▶ Directive: Rewrite every item below as a Markdown table with two columns, Row and Entry, numbering the rows in order and placing each line in the Entry column. Leave out blank lines.

▶ Provided data:
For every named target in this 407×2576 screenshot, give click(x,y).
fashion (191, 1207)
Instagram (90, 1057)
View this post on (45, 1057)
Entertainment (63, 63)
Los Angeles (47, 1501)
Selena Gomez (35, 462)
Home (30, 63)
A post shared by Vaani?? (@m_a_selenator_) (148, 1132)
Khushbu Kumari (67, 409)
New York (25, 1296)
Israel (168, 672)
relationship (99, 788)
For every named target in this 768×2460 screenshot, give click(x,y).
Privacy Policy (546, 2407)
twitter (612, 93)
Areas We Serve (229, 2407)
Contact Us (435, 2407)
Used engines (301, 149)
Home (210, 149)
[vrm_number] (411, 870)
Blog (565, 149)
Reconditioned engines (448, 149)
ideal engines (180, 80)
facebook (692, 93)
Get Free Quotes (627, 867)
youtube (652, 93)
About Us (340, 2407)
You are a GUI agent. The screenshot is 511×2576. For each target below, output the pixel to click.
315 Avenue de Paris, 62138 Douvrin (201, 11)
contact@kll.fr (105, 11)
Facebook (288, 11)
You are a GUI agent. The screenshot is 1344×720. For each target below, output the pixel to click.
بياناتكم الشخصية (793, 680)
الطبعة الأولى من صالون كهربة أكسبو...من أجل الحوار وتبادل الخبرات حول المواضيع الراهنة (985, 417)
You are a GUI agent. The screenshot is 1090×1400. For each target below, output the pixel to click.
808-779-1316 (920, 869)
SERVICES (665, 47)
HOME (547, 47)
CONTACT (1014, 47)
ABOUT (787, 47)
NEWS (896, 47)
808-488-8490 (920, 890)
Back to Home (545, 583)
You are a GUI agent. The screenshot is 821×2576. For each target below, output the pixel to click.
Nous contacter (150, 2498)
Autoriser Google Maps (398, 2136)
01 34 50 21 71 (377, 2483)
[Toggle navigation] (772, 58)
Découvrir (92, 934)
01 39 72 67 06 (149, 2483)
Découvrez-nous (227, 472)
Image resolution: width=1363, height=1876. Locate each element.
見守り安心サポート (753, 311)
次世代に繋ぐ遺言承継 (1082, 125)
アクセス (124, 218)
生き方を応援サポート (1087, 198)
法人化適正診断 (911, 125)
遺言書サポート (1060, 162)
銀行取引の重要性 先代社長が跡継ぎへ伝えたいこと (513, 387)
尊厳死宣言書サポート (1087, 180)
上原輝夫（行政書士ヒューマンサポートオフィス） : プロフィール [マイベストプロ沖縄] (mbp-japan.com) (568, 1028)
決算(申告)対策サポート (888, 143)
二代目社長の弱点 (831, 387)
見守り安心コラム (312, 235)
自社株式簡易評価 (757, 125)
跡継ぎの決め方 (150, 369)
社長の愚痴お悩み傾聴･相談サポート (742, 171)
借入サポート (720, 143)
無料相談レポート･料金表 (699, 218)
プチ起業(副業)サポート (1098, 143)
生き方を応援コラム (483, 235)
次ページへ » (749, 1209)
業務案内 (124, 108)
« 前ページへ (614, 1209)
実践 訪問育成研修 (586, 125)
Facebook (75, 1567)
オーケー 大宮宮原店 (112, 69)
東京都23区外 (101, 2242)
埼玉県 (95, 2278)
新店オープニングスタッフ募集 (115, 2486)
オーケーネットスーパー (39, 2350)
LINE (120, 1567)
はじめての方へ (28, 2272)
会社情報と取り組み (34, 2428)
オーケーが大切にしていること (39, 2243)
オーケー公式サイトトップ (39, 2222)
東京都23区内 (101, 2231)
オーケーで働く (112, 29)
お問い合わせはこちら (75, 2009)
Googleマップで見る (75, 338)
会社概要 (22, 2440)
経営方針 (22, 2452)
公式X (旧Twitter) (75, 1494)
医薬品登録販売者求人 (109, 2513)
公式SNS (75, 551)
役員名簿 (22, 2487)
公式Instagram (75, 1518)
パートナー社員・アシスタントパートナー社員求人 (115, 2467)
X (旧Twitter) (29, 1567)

▶ Result of this task:
| Row | Entry |
|---|---|
| 1 | For every named target in this 407×2576 screenshot, give click(x,y). |
| 2 | fashion (191, 1207) |
| 3 | Instagram (90, 1057) |
| 4 | View this post on (45, 1057) |
| 5 | Entertainment (63, 63) |
| 6 | Los Angeles (47, 1501) |
| 7 | Selena Gomez (35, 462) |
| 8 | Home (30, 63) |
| 9 | A post shared by Vaani?? (@m_a_selenator_) (148, 1132) |
| 10 | Khushbu Kumari (67, 409) |
| 11 | New York (25, 1296) |
| 12 | Israel (168, 672) |
| 13 | relationship (99, 788) |
| 14 | For every named target in this 768×2460 screenshot, give click(x,y). |
| 15 | Privacy Policy (546, 2407) |
| 16 | twitter (612, 93) |
| 17 | Areas We Serve (229, 2407) |
| 18 | Contact Us (435, 2407) |
| 19 | Used engines (301, 149) |
| 20 | Home (210, 149) |
| 21 | [vrm_number] (411, 870) |
| 22 | Blog (565, 149) |
| 23 | Reconditioned engines (448, 149) |
| 24 | ideal engines (180, 80) |
| 25 | facebook (692, 93) |
| 26 | Get Free Quotes (627, 867) |
| 27 | youtube (652, 93) |
| 28 | About Us (340, 2407) |
| 29 | You are a GUI agent. The screenshot is 511×2576. For each target below, output the pixel to click. |
| 30 | 315 Avenue de Paris, 62138 Douvrin (201, 11) |
| 31 | contact@kll.fr (105, 11) |
| 32 | Facebook (288, 11) |
| 33 | You are a GUI agent. The screenshot is 1344×720. For each target below, output the pixel to click. |
| 34 | بياناتكم الشخصية (793, 680) |
| 35 | الطبعة الأولى من صالون كهربة أكسبو...من أجل الحوار وتبادل الخبرات حول المواضيع الراهنة (985, 417) |
| 36 | You are a GUI agent. The screenshot is 1090×1400. For each target below, output the pixel to click. |
| 37 | 808-779-1316 (920, 869) |
| 38 | SERVICES (665, 47) |
| 39 | HOME (547, 47) |
| 40 | CONTACT (1014, 47) |
| 41 | ABOUT (787, 47) |
| 42 | NEWS (896, 47) |
| 43 | 808-488-8490 (920, 890) |
| 44 | Back to Home (545, 583) |
| 45 | You are a GUI agent. The screenshot is 821×2576. For each target below, output the pixel to click. |
| 46 | Nous contacter (150, 2498) |
| 47 | Autoriser Google Maps (398, 2136) |
| 48 | 01 34 50 21 71 (377, 2483) |
| 49 | [Toggle navigation] (772, 58) |
| 50 | Découvrir (92, 934) |
| 51 | 01 39 72 67 06 (149, 2483) |
| 52 | Découvrez-nous (227, 472) |
| 53 | Image resolution: width=1363, height=1876. Locate each element. |
| 54 | 見守り安心サポート (753, 311) |
| 55 | 次世代に繋ぐ遺言承継 (1082, 125) |
| 56 | アクセス (124, 218) |
| 57 | 生き方を応援サポート (1087, 198) |
| 58 | 法人化適正診断 (911, 125) |
| 59 | 遺言書サポート (1060, 162) |
| 60 | 銀行取引の重要性 先代社長が跡継ぎへ伝えたいこと (513, 387) |
| 61 | 尊厳死宣言書サポート (1087, 180) |
| 62 | 上原輝夫（行政書士ヒューマンサポートオフィス） : プロフィール [マイベストプロ沖縄] (mbp-japan.com) (568, 1028) |
| 63 | 決算(申告)対策サポート (888, 143) |
| 64 | 二代目社長の弱点 (831, 387) |
| 65 | 見守り安心コラム (312, 235) |
| 66 | 自社株式簡易評価 (757, 125) |
| 67 | 跡継ぎの決め方 (150, 369) |
| 68 | 社長の愚痴お悩み傾聴･相談サポート (742, 171) |
| 69 | 借入サポート (720, 143) |
| 70 | 無料相談レポート･料金表 (699, 218) |
| 71 | プチ起業(副業)サポート (1098, 143) |
| 72 | 生き方を応援コラム (483, 235) |
| 73 | 次ページへ » (749, 1209) |
| 74 | 業務案内 (124, 108) |
| 75 | « 前ページへ (614, 1209) |
| 76 | 実践 訪問育成研修 (586, 125) |
| 77 | Facebook (75, 1567) |
| 78 | オーケー 大宮宮原店 (112, 69) |
| 79 | 東京都23区外 (101, 2242) |
| 80 | 埼玉県 (95, 2278) |
| 81 | 新店オープニングスタッフ募集 (115, 2486) |
| 82 | オーケーネットスーパー (39, 2350) |
| 83 | LINE (120, 1567) |
| 84 | はじめての方へ (28, 2272) |
| 85 | 会社情報と取り組み (34, 2428) |
| 86 | オーケーが大切にしていること (39, 2243) |
| 87 | オーケー公式サイトトップ (39, 2222) |
| 88 | 東京都23区内 (101, 2231) |
| 89 | オーケーで働く (112, 29) |
| 90 | お問い合わせはこちら (75, 2009) |
| 91 | Googleマップで見る (75, 338) |
| 92 | 会社概要 (22, 2440) |
| 93 | 経営方針 (22, 2452) |
| 94 | 公式X (旧Twitter) (75, 1494) |
| 95 | 医薬品登録販売者求人 (109, 2513) |
| 96 | 公式SNS (75, 551) |
| 97 | 役員名簿 (22, 2487) |
| 98 | 公式Instagram (75, 1518) |
| 99 | パートナー社員・アシスタントパートナー社員求人 (115, 2467) |
| 100 | X (旧Twitter) (29, 1567) |